Final spring 2018 enrollment figures for the University of Wyoming show a slight increase from spring 2017 — and that students are, on average, taking heavier course-loads.
According to the university’s official census-day count, 11,806 students — a figure including both undergraduates and graduates — are currently enrolled at UW, compared to 11,795 on census-day in spring 2017.
The number is lower than the fall semester’s 12,397, although a drop from fall to spring is always expected, said Kyle Moore, associate vice provost for enrollment management.
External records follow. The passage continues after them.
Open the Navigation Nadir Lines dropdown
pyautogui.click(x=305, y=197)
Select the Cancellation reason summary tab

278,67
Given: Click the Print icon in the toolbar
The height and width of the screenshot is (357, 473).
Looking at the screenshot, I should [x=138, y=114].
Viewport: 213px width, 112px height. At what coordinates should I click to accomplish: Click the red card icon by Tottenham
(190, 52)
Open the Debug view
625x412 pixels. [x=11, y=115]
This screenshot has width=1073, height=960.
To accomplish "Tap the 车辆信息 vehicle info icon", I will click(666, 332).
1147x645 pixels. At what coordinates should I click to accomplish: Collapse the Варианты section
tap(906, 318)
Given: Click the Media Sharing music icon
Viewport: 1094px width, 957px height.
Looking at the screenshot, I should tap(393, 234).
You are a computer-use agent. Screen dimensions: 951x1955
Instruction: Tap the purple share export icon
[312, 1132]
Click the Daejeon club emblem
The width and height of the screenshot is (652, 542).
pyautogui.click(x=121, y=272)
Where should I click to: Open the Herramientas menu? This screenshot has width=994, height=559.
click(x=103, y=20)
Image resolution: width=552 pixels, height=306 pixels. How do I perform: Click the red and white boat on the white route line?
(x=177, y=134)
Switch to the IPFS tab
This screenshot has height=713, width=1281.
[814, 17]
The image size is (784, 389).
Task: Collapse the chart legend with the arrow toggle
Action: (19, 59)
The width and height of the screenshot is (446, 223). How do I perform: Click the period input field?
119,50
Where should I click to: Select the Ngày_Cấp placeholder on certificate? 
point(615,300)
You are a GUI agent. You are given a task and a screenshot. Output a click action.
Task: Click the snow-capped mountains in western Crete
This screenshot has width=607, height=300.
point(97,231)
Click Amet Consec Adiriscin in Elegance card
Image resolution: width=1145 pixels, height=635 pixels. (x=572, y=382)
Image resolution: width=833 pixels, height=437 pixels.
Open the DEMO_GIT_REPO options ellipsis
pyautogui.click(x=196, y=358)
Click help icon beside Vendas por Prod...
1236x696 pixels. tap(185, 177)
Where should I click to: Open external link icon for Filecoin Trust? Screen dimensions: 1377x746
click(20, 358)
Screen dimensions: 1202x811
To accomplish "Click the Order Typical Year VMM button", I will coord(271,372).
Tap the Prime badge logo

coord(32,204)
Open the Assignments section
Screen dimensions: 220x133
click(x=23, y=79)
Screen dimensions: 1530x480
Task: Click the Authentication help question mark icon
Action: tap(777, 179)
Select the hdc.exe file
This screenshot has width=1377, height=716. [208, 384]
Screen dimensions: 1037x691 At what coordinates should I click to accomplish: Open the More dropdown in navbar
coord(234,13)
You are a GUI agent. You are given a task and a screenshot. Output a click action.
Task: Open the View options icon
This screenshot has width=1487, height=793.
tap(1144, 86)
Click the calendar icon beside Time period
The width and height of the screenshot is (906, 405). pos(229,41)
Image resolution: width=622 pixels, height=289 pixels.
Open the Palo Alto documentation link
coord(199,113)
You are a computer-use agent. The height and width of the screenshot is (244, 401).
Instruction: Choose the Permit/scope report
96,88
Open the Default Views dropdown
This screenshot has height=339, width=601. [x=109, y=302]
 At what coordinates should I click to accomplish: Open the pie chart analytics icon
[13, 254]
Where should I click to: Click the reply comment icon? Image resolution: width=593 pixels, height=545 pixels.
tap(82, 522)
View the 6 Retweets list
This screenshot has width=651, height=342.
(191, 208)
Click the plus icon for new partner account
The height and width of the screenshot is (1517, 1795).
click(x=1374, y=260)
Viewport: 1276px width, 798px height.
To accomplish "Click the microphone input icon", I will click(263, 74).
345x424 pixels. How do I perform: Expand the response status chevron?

“We don’t typically recruit to a spring start-term,” he said. “We certainly accept students, particularly transfer students, and welcome them to begin in the spring. But typically, high school students are not graduating in any kind of sizable quantity in a December graduation.”
UW graduated 596 students in December 2017 — awarding a total of 613 degrees or certificates.
This large graduating class meant that for UW to see even its modest increase in enrollment from last spring, it had to recruit far more students than it has in years past, which it accomplished.
UW overcame a similar challenge during the fall 2017 semester.
After May 2017 saw the university’s largest graduating class in history, UW recruited enough new students to keep enrollment steady, even managing to slightly raise enrollment.
“Both the May and the December graduations were larger in 2017 than they were in 2016,” Moore said. “So, you’ve got two really big graduating groups.”
UW is also making efforts to increase its four-year graduation rate, which will require students to take more credits per semester on average. Spring 2018 enrollment figures show improvement on this front as well, Moore said.
While student credit hours — the total number of credit hours being taken across the institution by both undergraduate and graduate students — was 141,594 in spring 2017, it grew to 143,737 in spring 2018. This roughly 1.5 percent increase means the average student is now enrolled in more than 12 credits, which Moore said is an impressive statistic given that full-time graduate students — who are included in the calculation — are only expected to take nine credits.
“Overall, it demonstrates students are enrolling in more hours on average than they were the previous term,” Moore said.
For the fall 2017 semester, UW welcomed what might have been its largest freshman class in history — spurred, university officials said, by greater outreach and more aggressive recruitment efforts.
Those efforts — awarding scholarships and financial aid earlier, greater faculty, administration and trustee involvement in the recruitment process, reduced transfer deposits and more — are being continued now, and will likely lead to an even larger freshman class in fall 2018, Moore said.
“I think it will be strong,” he said. “I think … the activities and relationship-building events that we are doing now are going to yield a strong new student class and I think that our retention efforts will continue to yield a strong and growing number of continuing students.”
Moore added the number of applications made for fall 2018 so far has already surpassed the number of applications made in total for fall 2017.
Transfer and graduate applications, which come in later on average than freshman applications, are also up, though Moore said it is more difficult to gauge those numbers so many months out.
“As interest continues to grow, it is certainly in the interest of the student to apply soon and let us help them through this process,” he said. “As soon as they know they’re interested in the University of Wyoming, we’re available and ready to help them — whether that’s a transfer, freshman or a returning student.”